Dataset entries:
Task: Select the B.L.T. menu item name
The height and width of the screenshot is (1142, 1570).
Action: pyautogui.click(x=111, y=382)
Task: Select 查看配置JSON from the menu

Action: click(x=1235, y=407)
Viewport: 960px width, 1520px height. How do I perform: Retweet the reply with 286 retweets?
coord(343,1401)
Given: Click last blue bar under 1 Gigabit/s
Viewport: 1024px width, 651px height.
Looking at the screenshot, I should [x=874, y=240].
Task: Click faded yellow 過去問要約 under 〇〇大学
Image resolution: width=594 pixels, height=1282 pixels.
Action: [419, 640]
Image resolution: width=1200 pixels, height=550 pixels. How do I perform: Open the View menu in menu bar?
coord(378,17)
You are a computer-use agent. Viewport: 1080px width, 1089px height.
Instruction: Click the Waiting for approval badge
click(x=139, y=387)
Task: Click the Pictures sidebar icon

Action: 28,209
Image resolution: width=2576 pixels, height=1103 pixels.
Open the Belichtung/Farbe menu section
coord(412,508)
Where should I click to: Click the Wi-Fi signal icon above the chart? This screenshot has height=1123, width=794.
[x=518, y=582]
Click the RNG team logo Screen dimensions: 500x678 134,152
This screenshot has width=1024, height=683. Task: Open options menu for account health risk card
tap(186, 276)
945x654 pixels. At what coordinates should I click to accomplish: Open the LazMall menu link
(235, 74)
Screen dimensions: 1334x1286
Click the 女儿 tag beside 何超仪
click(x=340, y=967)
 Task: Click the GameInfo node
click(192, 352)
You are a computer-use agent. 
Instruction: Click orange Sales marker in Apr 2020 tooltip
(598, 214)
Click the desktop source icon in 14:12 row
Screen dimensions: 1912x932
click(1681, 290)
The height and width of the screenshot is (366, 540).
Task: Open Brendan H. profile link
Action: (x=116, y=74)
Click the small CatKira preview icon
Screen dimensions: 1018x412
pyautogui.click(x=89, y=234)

▸ **ASSIGNMENT**:
Return the records in full. Omit nothing.

▸ **FINISHED TASK**:
Task: Select the B.L.T. menu item name
The height and width of the screenshot is (1142, 1570).
Action: pyautogui.click(x=111, y=382)
Task: Select 查看配置JSON from the menu

Action: click(x=1235, y=407)
Viewport: 960px width, 1520px height. How do I perform: Retweet the reply with 286 retweets?
coord(343,1401)
Given: Click last blue bar under 1 Gigabit/s
Viewport: 1024px width, 651px height.
Looking at the screenshot, I should [x=874, y=240].
Task: Click faded yellow 過去問要約 under 〇〇大学
Image resolution: width=594 pixels, height=1282 pixels.
Action: [419, 640]
Image resolution: width=1200 pixels, height=550 pixels. How do I perform: Open the View menu in menu bar?
coord(378,17)
You are a computer-use agent. Viewport: 1080px width, 1089px height.
Instruction: Click the Waiting for approval badge
click(x=139, y=387)
Task: Click the Pictures sidebar icon

Action: 28,209
Image resolution: width=2576 pixels, height=1103 pixels.
Open the Belichtung/Farbe menu section
coord(412,508)
Where should I click to: Click the Wi-Fi signal icon above the chart? This screenshot has height=1123, width=794.
[x=518, y=582]
Click the RNG team logo Screen dimensions: 500x678 134,152
This screenshot has width=1024, height=683. Task: Open options menu for account health risk card
tap(186, 276)
945x654 pixels. At what coordinates should I click to accomplish: Open the LazMall menu link
(235, 74)
Screen dimensions: 1334x1286
Click the 女儿 tag beside 何超仪
click(x=340, y=967)
 Task: Click the GameInfo node
click(192, 352)
You are a computer-use agent. 
Instruction: Click orange Sales marker in Apr 2020 tooltip
(598, 214)
Click the desktop source icon in 14:12 row
Screen dimensions: 1912x932
click(1681, 290)
The height and width of the screenshot is (366, 540).
Task: Open Brendan H. profile link
Action: (x=116, y=74)
Click the small CatKira preview icon
Screen dimensions: 1018x412
pyautogui.click(x=89, y=234)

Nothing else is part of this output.